To hang a hive in a tree, select a suitable branch and test its strength. Remember that the hive can weigh as much as 60 kg.
Fig. 9. Installing hives. (Courtesy Intermediate Technology Publications, Inc.)
Inspect the tree to be sure it is ant-free. If it contains ants, avoid it (see p. 105).
Use the suspension wire to hang the hive as shown at (,) in Fig. 9. The hive should tilt slightly, with the entrance down, so that any water entering the hive can trickle out. It should be parallel with and one metre above the ground. Study Fig. 9; only hive (A) is correctly installed. It is hanging from two strong and sturdy branches, and each of the four suspension wires is attached separately. Hive (B) is nicely hung parallel to the ground, but the wires on each side are joined and hang from only two points on the same branch. The other subsidiary branches were ignored. In a strong wind, hive (A) will never tip over, but hive (B) will dangle and tip over, and all the contents may be lost. Further, the top cover of the hive should always be unobstructed to facilitate its removal and replacement. The stand for hive (C) has no lizard guards.
The beehive is baited and installed. The beekeeper waits until a swarm of bees comes to settle in the hive. The coming of the swarm is not automatic, but most beehives installed and baited will be colonized. The time required varies widely: the earliest time known is within 20 minutes after installation. Hives sited very close to residential areas may take a long time to attract bees; hives sited near large quantities of flowering plants will generally be colonized rapidly.
Where does the bee swarm come from?
The honeybee colony is endowed with an instinct which brings about an increase in the number of colonies from time to time. One colony may produce two or more new colonies a year. When a colony in a nest or hive is too populous, the old queen, accompanied by some drones and thousands of young and old workers, flies to a distant place to begin life anew. None of these new settlers will ever return to the old nest. As the bees leave the entrance of the old hive, they fly gyratingly into the sky with a loud hum until they cluster on a tree branch. This cluster is referred to as a swarm of bees.
The swarm hangs there temporarily. Scouts go and find a hollow tree or any suitable place for the new colony. This place may be a hive installed by a beekeeper. The exploratory team of scouts, if lucky, will return with a favourable report to the swarm still waiting on the branch. The swarm will follow the scout into the new-found home.
The first swarm to leave a hive during the season is called the prime swarm. A prime swarm is always accompanied by the old queen and some older workers. Before leaving the old hive, they take in honey and other essential commodities from the old hive, so that when they settle in the new nest, they can begin to build combs within a short time to enable the queen to lay.

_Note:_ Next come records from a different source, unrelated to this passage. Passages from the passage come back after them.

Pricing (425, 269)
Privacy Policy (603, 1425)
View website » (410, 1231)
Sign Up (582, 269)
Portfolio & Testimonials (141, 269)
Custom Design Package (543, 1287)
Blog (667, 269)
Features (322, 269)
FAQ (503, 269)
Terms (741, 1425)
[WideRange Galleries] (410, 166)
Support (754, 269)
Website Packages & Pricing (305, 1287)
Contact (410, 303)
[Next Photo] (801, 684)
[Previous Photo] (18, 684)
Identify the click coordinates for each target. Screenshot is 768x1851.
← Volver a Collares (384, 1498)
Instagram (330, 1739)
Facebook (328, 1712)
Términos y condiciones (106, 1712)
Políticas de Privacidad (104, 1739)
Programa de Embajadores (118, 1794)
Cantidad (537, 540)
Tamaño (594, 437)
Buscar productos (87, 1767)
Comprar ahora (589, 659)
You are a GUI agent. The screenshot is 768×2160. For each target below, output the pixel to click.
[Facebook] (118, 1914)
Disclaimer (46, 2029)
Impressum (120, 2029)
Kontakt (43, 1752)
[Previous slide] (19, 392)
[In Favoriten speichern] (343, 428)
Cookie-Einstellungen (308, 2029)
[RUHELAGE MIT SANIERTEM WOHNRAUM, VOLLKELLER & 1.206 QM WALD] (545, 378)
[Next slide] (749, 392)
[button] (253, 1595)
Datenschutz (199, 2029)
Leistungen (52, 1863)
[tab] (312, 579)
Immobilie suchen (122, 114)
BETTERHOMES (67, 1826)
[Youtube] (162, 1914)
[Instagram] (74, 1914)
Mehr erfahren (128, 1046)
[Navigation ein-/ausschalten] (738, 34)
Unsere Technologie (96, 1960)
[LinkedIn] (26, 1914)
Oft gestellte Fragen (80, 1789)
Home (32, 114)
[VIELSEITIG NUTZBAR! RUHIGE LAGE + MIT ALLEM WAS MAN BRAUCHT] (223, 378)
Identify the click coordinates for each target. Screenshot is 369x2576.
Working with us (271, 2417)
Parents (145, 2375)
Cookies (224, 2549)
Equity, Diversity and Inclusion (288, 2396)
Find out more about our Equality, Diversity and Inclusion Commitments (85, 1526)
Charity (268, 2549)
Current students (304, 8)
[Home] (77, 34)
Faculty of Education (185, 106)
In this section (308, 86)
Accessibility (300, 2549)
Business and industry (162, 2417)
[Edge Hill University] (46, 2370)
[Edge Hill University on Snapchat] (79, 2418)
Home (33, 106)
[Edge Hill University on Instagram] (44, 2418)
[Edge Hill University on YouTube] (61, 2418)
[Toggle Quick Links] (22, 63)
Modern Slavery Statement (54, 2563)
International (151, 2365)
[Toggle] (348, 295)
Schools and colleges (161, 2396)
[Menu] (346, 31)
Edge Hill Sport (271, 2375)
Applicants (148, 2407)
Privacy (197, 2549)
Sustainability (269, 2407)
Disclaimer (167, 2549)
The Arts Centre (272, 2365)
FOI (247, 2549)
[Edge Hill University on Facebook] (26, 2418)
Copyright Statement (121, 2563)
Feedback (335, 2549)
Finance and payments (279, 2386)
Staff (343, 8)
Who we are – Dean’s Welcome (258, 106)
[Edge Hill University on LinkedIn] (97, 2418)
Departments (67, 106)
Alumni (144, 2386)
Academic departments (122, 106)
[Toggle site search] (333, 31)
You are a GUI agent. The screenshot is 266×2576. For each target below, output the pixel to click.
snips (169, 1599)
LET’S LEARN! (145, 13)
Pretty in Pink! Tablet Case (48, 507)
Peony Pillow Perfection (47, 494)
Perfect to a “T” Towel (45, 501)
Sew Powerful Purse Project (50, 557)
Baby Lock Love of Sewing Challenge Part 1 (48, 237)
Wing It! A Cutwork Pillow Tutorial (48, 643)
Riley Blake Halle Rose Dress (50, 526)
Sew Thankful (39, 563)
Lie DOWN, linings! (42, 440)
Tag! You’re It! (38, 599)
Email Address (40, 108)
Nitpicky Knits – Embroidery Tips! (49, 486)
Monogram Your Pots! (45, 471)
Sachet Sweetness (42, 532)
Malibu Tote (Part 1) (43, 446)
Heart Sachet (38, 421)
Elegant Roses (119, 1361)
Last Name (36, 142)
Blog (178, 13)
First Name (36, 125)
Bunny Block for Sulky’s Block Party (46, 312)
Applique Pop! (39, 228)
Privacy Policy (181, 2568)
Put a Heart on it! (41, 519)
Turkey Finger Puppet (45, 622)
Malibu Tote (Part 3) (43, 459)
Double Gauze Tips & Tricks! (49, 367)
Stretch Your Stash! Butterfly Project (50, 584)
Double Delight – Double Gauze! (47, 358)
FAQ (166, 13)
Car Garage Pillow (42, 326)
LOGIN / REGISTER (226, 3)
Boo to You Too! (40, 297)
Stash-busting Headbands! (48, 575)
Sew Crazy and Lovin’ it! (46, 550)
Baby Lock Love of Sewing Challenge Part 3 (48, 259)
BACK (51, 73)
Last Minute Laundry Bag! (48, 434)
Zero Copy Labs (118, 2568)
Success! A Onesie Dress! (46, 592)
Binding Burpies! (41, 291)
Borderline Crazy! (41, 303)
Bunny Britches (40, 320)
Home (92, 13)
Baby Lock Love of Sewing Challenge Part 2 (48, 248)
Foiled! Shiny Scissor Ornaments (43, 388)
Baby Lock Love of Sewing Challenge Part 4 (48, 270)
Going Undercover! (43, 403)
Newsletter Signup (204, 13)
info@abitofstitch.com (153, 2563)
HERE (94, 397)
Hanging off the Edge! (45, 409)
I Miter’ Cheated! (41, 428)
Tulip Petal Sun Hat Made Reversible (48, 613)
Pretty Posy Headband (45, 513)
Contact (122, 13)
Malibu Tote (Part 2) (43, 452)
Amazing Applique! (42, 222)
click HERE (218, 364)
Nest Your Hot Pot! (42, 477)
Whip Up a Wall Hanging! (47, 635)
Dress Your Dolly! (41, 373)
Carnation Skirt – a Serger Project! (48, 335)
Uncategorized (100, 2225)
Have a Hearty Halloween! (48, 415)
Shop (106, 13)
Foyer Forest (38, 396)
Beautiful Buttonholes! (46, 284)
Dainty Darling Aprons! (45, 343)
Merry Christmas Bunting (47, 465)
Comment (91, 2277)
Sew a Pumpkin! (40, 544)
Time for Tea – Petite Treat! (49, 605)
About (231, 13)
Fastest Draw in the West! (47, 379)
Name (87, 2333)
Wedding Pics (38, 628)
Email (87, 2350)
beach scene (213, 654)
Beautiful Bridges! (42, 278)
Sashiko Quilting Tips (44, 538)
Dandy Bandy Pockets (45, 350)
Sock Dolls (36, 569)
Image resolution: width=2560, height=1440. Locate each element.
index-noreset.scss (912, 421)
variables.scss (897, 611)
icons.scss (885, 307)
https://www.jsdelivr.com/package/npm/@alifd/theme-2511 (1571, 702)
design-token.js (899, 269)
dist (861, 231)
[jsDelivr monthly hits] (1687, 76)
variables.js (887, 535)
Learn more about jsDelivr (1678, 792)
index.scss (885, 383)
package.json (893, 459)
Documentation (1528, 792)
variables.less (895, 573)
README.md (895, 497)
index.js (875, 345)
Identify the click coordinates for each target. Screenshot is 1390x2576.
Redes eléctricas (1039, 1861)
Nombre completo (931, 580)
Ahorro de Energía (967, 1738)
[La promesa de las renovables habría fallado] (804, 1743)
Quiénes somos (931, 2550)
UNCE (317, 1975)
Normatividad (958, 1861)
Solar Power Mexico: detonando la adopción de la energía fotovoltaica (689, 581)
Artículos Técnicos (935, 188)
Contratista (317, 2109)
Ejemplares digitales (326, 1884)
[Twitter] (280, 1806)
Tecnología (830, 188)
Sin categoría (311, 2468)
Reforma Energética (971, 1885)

After the prime swarm, any other swarm leaving the parent hive is termed a secondary swarm. It is composed of young workers, young drones and a young queen, completely docile and showing little or no sign of aggressivity. (They may begin to show some aggressive tendencies after six or seven weeks.) The young bees may need the beekeeper's assistance for some time. Food can be provided in the form of sugar syrup as a supplement to help them. They will survive if no help is provided, but the assistance provided by the beekeeper may enable them to work faster than if they had received no help.
Capturing a swarm
It has already been pointed out that not all beehives in an apiary are self-colonized. In Europe, Australia, America and some parts of northern and southern Africa (i.e. in temperate climates), the beginning or established beekeeper who wants to set up or expand an apiary obtains colonies of bees by purchasing package bees or buying nucleus or established hives. Since beekeeping in tropical Africa has not yet developed to the point where queens or nucleus swarms are produced and marketed commercially, the African beekeeper must be bold and fearless in learning how to capture and move swarms from roofs and cavities when his beehives are not colonized voluntarily by bees. He should not wait unconcerned, hoping that swarms may come by themselves. He must advertise himself in his locality as someone who needs swarms, and he must be prepared to buy them from people who bring them to him. He should consider himself lucky when he finds a swarm and must be prepared to capture it for his empty beehive. He should never be afraid to catch a swarm. Pioneer beekeepers in Ghana catch them, sometimes wearing no protective clothes.
Here are some hints:
1. Study the swarm. Consider what will be required for collecting it. For example, a ladder may be needed if the bees are located high up in a tree, but not if they can be reached while standing on the ground and are supported on a small branch that can easily be cut by a knife or a carpenter's saw. Also consider whether a hive, a box or a bag will be required. Never keep bees in polyethylene bags. Another important item that may be needed is a match-box to carry the queen bee separately. It should be perforated to allow air to enter. A queen cage is an ideal apparatus if one can be obtained. No smoker is required to collect a swarm. Smoke will only scatter the bees.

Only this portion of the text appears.